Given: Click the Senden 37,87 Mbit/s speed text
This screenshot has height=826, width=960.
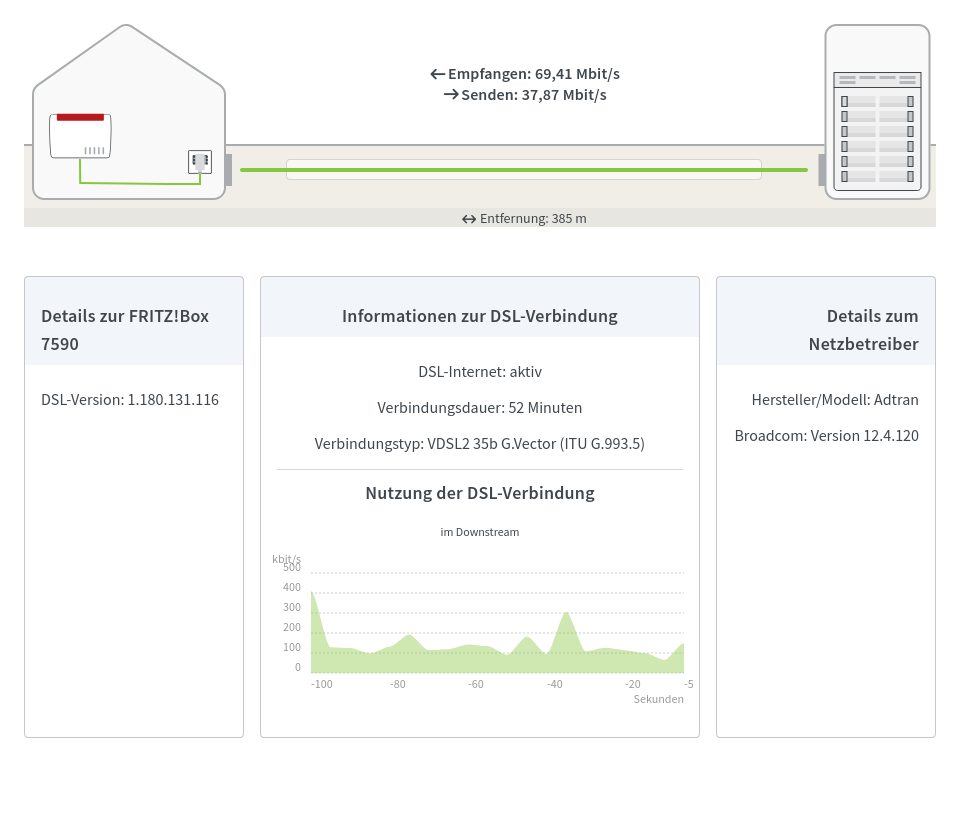Looking at the screenshot, I should click(534, 95).
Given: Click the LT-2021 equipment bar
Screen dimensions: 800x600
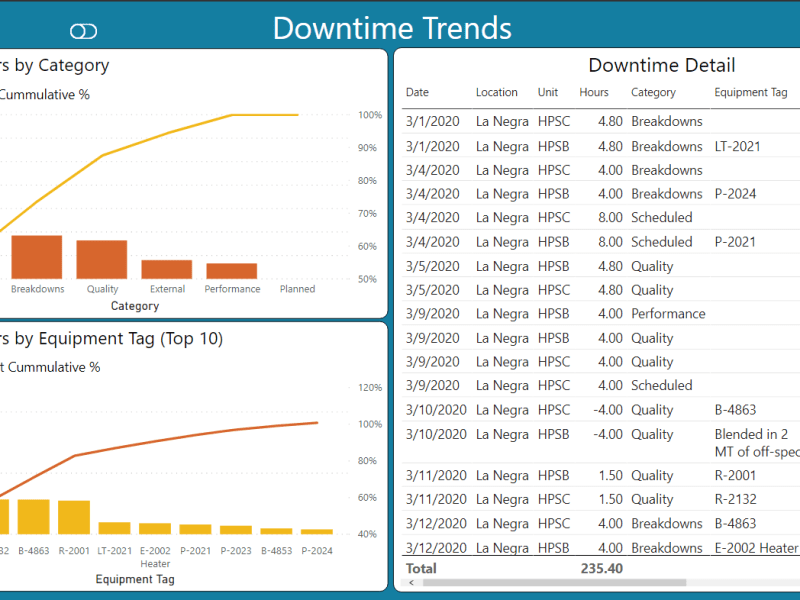Looking at the screenshot, I should (x=114, y=528).
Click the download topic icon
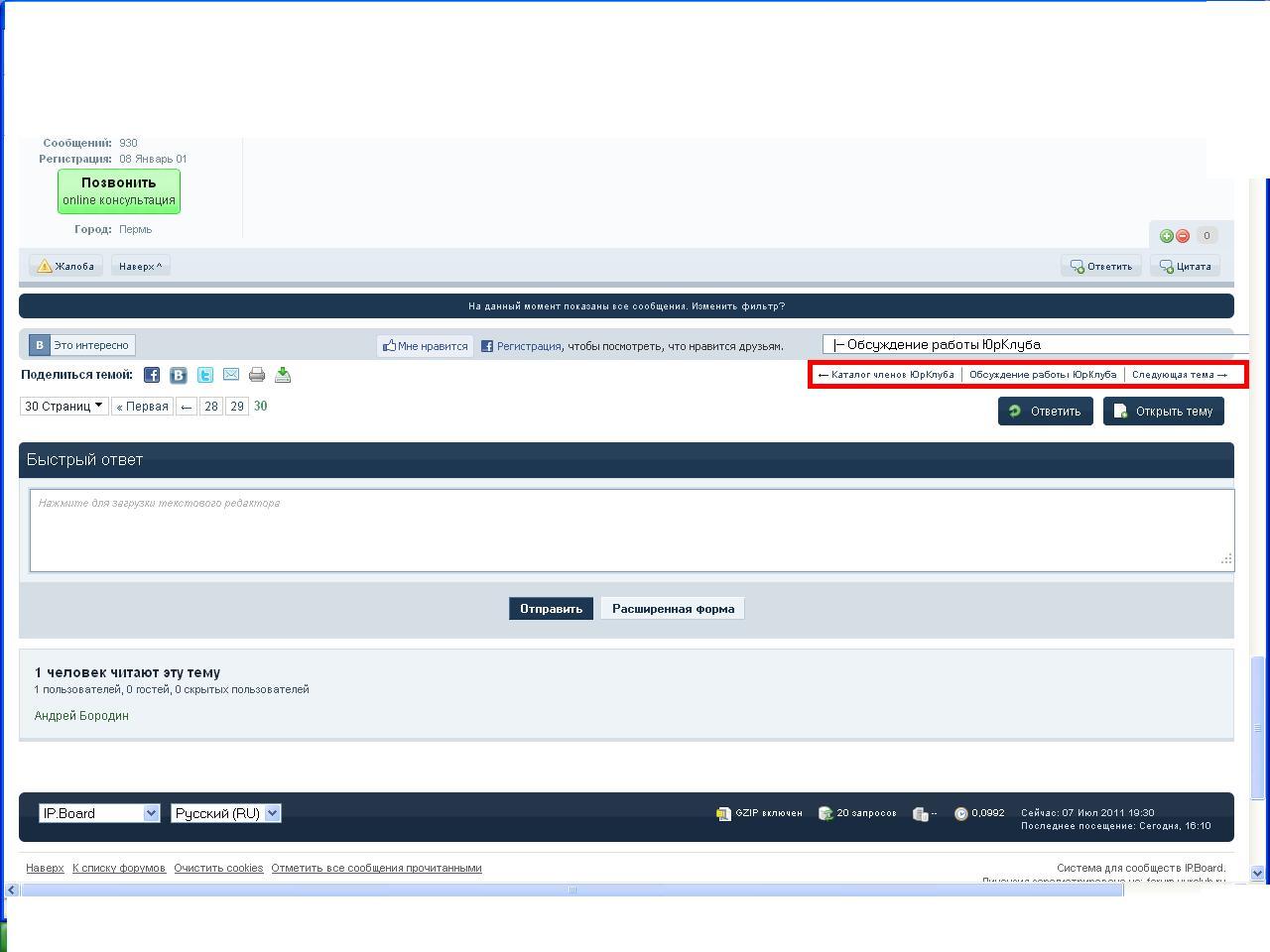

• • • • •

Please write out all of the entries above again word for word, omitting the pictures.

**ANSWER TO THIS TASK:**
Given: Click the Senden 37,87 Mbit/s speed text
This screenshot has height=826, width=960.
Looking at the screenshot, I should click(534, 95).
Given: Click the LT-2021 equipment bar
Screen dimensions: 800x600
Looking at the screenshot, I should (x=114, y=528).
Click the download topic icon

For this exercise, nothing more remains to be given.